Benedict XVI then underlines that “commitment to truth opens the way to forgiveness and reconciliation.” The Pope emeritus explains it is not true that truth, starting from religious freedom, causes tensions. He adds that tensions happened, but it was not because of the truth, but for concomitant situations. Even Churchmen promoted tensions, and the Church had asked for forgiveness for that.
Benedict XVI said: “Asking for forgiveness, and granting forgiveness, which is likewise an obligation – since everyone is included in the Lord’s admonition: let him or her who is without sin cast the first stone! (cf. Jn 8:7) – are indispensable elements for peace. In this way our memory is purified, our hearts are made serene, and our gaze is clearly fixed on what the truth demands if we are to cultivate thoughts of peace.”
Finally, Benedict XVI affirms that “the commitment to peace opens up new hopes” because: “The peace, to which he [man] can and must be committed, is not merely the silence of arms; it is, much more, a peace which can encourage new energies within international relations which in turn become a means of maintaining peace. But this will be the case only if they correspond to the truth about man and his dignity. Consequently one cannot speak of peace in situations where human beings are lacking even the basic necessities for living with dignity. ”
For this reason, “They cannot be said to be living in peace, even though they are not in a state of war: indeed they are defenseless victims of war. Immediately there come to mind distressing images of huge camps throughout the world of displaced persons and refugees, who are living in makeshift conditions in order to escape a worse fate, yet are still in dire need.”
Why is this speech by Benedict XVI fundamental? Because it clearly shows how the Pope Emeritus would have faced his diplomatic commitments: without being silent, but without forgetting that there was also a need to go further, to forgive. And because we note, even in Benedict XVI, a propensity to pay attention to the situation of the marginalized and the powerless, but without putting aside principles. Indeed, imbuing that attention precisely with a greater good, a superior good.

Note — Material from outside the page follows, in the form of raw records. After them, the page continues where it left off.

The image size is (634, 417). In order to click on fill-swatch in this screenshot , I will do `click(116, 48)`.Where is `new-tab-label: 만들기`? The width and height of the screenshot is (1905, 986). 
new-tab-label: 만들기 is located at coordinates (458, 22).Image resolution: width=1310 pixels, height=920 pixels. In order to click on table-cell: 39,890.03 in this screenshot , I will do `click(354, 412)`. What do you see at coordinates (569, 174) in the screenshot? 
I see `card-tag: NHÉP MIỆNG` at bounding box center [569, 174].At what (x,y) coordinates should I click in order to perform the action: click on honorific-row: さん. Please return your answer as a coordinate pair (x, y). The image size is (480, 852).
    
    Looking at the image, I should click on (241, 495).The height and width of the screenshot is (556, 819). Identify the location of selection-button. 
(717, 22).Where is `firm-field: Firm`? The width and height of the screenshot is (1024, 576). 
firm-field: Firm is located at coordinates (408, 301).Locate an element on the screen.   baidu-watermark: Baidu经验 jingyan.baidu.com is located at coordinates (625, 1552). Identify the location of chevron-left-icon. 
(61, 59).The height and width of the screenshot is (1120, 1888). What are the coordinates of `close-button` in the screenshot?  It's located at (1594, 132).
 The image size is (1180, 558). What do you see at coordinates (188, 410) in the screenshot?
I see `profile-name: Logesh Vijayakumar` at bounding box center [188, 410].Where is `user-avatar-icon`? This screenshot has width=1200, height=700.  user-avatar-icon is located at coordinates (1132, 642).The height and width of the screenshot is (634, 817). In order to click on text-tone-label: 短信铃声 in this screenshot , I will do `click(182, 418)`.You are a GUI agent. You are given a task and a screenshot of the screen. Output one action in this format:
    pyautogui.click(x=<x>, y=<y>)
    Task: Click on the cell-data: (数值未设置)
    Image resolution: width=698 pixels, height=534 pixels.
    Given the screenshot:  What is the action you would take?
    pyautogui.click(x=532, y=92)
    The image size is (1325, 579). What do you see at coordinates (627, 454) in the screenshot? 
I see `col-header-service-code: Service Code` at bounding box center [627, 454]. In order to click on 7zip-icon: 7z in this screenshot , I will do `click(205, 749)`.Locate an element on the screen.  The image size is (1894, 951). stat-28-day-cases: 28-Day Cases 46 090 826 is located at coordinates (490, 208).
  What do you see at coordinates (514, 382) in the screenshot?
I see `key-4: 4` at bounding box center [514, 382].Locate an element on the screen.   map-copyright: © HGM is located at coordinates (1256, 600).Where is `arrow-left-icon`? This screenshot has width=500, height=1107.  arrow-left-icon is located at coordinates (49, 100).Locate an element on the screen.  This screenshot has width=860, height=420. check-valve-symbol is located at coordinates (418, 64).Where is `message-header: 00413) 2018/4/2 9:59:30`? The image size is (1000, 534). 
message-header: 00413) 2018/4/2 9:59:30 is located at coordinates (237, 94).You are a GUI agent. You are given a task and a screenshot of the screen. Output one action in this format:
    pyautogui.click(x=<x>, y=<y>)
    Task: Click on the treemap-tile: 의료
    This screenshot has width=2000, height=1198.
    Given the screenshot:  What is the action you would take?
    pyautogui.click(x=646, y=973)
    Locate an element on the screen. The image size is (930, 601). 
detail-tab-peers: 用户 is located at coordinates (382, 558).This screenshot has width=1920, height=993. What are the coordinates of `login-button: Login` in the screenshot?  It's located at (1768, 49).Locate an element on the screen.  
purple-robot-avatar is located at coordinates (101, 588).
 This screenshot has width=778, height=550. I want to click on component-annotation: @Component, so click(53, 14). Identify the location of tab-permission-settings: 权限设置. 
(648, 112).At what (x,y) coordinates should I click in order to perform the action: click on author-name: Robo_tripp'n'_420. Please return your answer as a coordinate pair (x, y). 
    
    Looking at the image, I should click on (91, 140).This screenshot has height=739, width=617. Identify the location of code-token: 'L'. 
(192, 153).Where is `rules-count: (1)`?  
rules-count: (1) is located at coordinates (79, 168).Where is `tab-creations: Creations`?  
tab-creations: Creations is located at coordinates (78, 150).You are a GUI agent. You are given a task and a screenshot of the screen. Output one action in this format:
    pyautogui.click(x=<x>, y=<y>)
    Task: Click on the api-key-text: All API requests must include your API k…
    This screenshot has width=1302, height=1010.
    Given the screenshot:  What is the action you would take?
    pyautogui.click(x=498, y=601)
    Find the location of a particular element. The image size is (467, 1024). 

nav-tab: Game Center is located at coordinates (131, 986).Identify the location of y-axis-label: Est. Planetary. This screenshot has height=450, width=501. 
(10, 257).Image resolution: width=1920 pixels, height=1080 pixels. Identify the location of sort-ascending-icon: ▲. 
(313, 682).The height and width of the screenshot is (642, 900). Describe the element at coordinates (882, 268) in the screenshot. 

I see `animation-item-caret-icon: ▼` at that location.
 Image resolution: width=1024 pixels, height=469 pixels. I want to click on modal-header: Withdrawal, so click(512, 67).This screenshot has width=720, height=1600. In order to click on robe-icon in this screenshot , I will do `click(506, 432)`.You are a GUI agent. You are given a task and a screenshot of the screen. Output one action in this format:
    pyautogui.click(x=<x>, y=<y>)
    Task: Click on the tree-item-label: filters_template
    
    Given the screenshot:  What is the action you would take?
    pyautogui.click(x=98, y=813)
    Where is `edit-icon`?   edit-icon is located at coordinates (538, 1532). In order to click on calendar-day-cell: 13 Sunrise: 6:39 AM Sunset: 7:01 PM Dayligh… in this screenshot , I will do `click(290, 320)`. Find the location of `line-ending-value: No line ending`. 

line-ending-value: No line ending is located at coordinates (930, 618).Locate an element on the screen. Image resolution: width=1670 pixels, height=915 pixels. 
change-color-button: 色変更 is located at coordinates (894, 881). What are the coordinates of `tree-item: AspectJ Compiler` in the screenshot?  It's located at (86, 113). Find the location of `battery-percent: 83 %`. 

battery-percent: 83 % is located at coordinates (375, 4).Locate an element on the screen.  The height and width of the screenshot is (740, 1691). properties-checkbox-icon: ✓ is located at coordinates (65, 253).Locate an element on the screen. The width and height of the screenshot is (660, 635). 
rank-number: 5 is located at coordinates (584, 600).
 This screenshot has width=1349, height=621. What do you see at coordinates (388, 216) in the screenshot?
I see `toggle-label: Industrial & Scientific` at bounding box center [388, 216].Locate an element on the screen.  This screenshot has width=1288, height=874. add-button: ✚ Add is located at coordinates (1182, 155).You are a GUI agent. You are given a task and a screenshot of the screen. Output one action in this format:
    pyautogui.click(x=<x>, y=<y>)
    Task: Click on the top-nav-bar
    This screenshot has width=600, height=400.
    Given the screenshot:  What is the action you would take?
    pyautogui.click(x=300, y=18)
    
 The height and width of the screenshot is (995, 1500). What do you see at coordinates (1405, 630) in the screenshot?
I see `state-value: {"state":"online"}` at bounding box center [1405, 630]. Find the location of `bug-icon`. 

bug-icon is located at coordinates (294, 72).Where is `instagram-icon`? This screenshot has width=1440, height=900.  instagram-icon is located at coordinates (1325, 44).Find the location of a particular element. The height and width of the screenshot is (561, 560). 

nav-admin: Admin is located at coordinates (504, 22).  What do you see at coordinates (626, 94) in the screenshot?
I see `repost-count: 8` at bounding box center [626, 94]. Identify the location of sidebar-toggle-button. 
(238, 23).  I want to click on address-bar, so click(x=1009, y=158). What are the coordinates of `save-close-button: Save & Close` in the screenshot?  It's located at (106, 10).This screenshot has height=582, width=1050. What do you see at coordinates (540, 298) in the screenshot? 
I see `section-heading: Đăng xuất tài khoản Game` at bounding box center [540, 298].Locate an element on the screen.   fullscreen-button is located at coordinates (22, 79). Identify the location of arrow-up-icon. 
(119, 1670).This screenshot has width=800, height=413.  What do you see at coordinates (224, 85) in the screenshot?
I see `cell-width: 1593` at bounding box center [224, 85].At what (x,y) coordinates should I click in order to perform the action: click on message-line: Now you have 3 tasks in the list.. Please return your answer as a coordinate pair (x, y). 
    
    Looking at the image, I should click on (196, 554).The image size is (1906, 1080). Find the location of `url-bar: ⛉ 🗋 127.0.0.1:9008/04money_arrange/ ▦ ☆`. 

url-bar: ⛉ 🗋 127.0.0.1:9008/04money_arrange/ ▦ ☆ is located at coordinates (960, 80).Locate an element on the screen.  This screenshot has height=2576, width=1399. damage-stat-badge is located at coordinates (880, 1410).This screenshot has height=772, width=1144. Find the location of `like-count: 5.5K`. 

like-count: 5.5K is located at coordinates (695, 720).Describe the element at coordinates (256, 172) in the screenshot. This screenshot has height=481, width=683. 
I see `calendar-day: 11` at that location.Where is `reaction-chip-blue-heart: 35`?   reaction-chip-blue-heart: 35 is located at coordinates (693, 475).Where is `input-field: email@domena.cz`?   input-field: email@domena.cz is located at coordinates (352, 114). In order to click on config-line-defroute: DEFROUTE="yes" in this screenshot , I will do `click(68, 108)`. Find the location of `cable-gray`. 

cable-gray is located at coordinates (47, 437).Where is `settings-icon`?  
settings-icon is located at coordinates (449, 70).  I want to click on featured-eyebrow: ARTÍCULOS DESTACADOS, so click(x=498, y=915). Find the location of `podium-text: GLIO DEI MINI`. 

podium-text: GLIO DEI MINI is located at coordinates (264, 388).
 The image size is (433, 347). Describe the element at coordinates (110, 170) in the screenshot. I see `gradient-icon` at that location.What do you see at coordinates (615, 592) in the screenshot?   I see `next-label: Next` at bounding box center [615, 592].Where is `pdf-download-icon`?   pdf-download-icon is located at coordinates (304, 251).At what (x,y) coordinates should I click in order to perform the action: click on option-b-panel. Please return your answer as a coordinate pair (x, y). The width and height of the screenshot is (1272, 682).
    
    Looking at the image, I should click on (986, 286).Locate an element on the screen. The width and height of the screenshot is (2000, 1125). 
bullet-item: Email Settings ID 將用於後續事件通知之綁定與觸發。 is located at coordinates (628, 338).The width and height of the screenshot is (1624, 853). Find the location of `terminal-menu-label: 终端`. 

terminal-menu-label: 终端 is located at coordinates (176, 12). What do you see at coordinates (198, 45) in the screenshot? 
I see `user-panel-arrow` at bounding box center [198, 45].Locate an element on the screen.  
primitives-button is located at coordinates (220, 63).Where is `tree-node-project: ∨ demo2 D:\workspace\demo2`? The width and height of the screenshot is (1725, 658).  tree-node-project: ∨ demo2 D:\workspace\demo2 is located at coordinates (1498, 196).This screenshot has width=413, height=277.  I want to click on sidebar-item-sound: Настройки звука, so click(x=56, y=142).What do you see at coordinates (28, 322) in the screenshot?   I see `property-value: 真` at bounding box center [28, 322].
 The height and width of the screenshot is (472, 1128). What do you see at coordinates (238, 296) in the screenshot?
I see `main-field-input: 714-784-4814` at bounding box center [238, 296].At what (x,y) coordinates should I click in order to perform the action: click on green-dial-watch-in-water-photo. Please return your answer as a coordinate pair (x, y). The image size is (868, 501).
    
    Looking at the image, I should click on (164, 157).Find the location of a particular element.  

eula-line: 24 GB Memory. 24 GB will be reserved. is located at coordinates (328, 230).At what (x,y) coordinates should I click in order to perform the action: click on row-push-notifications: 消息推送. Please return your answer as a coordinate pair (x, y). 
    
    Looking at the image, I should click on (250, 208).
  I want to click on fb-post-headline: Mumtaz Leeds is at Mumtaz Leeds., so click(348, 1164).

The truth, for Benedict XVI, can only be “the Truth”. And this is what had always moved his diplomatic action, even when dialogue became difficult. Not only. Benedict XVI tried to give everyone a voice.
The case of China is emblematic: the letter to Chinese Catholics in 2007 was accompanied by the decision to have Cardinal Joseph Zen, a powerful voice in favor of human rights, write the meditations for the Via Crucis on Good Friday at the Colosseum. The China Commission, which met privately, sought to address the issue of persecuted Christians, but it was also careful to show that these Christians were not abandoned.
Benedict XVI’s was a delicate diplomacy, silent but firm, strong, and rooted in the Gospel. Again, we probably did not understand Benedict XVI. Yet, it all lies in looking for the right key of interpretation. And that of Benedict XVI is always, by choice, the pursuit of truth.